*Task prompt:*
Give the records below again in full, exactly as written, but without any images.

** Opening Data section block **

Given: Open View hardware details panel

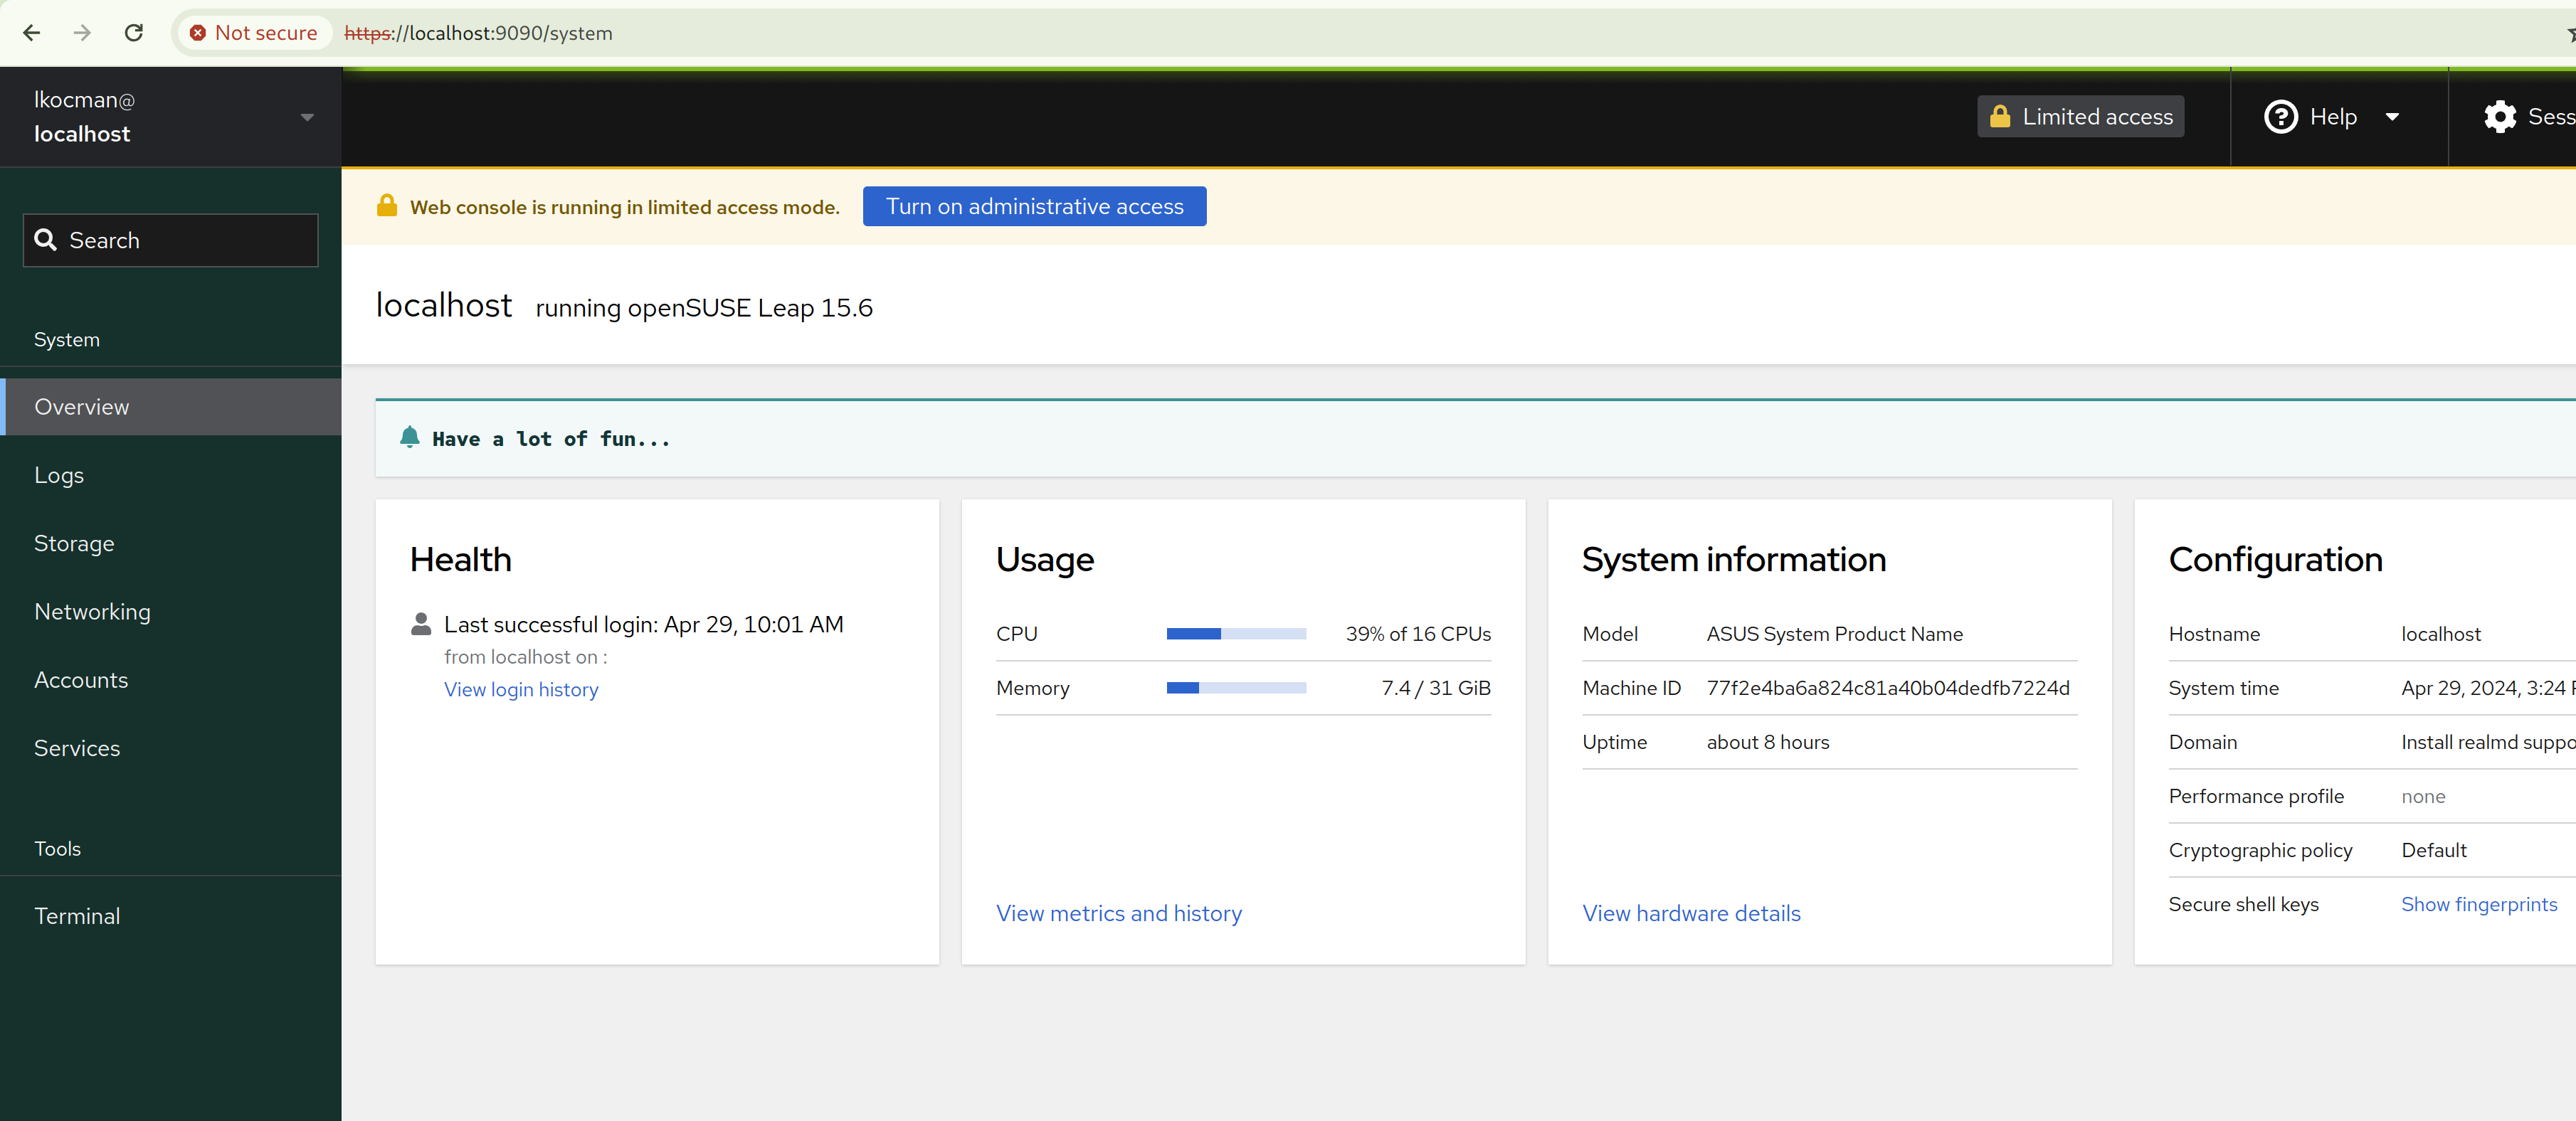Looking at the screenshot, I should (1691, 913).
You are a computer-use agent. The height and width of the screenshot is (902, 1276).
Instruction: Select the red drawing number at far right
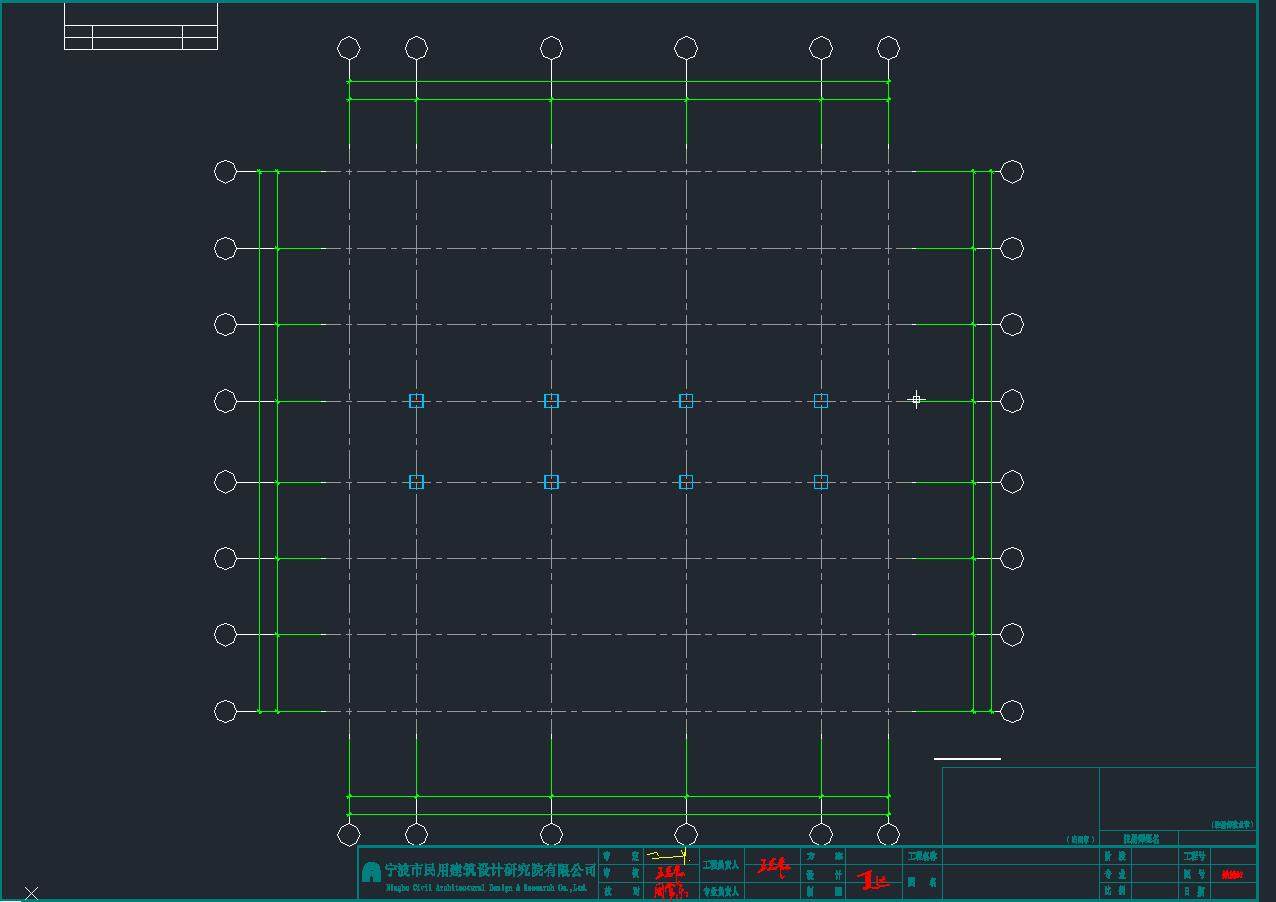1232,874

** Closing Data section block **

*Result for this exercise:*
Given: Open View hardware details panel

Looking at the screenshot, I should (1691, 913).
You are a computer-use agent. The height and width of the screenshot is (902, 1276).
Instruction: Select the red drawing number at far right
1232,874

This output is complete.